◆ **Selection**:
»»
10.5 Summary

In this chapter, we introduced Bayesian model averaging (BMA) in generalized linear models. For linear Gaussian models, we perform BMA using three approaches: the Bayesian Information Criterion (BIC) approximation with Occam’s window, the Markov Chain Monte Carlo Model Composition (MC3) algorithm, and conditional Bayes factors, which account for endogeneity. Additionally, we show how to perform dynamic Bayesian model averaging in state-space models, where forgetting parameters are used to facilitate computation. For other generalized linear models, such as logit, gamma, and Poisson, we demonstrate how to use the BIC approximation to perform BMA. Finally, we present alternative methods for calculating the marginal likelihood: the Savage-Dickey density ratio, Chib’s method, and the Gelfand-Dey method. These methods are particularly useful when the BIC approximation does not perform well due to small or moderate sample sizes.

However, a limitation of standard BMA is its implicit assumption that one of the candidate models is the true data-generating process. As Box famously noted, “Since all models are wrong, the scientist cannot obtain a ‘correct’ one by excessive elaboration. On the contrary, following William of Occam, he should seek an economical description of natural phenomena” (George E. P. Box 1976).
««
◆ **Task instructions**:
[a] In the summary, what makes computation easier in dynamic Bayesian model averaging for state-space models?
[b] Copy the records from their first line through the line containing "coord(43,774)", including both.

◆ **Working data**:
»»
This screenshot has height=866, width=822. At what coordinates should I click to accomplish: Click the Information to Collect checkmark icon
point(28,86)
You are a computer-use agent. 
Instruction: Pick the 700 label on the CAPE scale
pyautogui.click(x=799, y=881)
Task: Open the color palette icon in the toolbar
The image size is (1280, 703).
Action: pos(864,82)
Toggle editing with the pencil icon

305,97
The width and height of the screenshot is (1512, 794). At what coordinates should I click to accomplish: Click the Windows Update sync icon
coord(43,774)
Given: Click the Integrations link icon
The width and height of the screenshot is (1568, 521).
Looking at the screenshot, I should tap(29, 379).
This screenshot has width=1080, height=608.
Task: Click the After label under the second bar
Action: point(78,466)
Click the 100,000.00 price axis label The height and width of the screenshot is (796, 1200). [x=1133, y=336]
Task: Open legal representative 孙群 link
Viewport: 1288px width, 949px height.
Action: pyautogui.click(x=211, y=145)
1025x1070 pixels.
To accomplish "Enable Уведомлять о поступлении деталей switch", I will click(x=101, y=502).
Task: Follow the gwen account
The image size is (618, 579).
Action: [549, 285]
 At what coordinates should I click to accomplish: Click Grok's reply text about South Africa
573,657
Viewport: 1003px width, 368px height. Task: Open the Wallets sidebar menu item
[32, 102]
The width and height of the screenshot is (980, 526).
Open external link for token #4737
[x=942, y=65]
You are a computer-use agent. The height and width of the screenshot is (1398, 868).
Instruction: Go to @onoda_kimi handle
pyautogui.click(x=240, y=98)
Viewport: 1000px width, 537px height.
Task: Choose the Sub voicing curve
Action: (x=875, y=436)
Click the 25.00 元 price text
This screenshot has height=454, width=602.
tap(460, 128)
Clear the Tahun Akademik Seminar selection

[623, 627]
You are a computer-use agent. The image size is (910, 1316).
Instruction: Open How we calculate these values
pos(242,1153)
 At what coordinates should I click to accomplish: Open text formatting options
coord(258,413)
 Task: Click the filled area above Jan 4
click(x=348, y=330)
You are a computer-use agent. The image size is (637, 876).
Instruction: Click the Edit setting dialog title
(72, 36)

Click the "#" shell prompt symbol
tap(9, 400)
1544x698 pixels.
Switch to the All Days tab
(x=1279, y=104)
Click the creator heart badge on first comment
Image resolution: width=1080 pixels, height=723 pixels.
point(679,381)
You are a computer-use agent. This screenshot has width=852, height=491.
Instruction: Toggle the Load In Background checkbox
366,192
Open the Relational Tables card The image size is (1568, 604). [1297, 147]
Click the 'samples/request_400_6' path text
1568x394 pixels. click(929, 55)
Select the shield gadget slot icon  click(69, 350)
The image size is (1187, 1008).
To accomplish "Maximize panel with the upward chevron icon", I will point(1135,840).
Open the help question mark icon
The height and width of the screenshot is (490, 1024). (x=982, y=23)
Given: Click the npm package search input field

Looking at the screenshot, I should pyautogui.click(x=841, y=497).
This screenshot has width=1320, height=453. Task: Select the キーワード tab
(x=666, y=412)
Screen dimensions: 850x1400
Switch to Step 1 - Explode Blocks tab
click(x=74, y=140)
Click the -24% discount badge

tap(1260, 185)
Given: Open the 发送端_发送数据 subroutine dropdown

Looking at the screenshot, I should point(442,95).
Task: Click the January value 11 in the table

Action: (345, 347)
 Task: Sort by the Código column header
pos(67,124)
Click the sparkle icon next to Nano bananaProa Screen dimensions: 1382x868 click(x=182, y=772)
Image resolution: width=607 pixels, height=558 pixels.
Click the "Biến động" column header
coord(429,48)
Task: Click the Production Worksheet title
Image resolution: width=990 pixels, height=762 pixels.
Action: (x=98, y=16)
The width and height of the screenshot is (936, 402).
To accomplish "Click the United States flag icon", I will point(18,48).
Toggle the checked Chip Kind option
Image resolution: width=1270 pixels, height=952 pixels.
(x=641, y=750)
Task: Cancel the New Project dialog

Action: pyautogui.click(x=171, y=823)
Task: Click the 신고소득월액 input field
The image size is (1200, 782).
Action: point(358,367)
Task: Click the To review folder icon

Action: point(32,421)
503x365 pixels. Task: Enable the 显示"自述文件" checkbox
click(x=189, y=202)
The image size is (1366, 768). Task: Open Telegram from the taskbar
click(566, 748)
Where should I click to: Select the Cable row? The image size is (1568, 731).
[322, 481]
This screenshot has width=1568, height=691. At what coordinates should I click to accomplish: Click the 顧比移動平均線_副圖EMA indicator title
««
◆ **Responses in order**:
[a] Forgetting parameters.

[b]
This screenshot has height=866, width=822. At what coordinates should I click to accomplish: Click the Information to Collect checkmark icon
point(28,86)
You are a computer-use agent. 
Instruction: Pick the 700 label on the CAPE scale
pyautogui.click(x=799, y=881)
Task: Open the color palette icon in the toolbar
The image size is (1280, 703).
Action: pos(864,82)
Toggle editing with the pencil icon

305,97
The width and height of the screenshot is (1512, 794). At what coordinates should I click to accomplish: Click the Windows Update sync icon
coord(43,774)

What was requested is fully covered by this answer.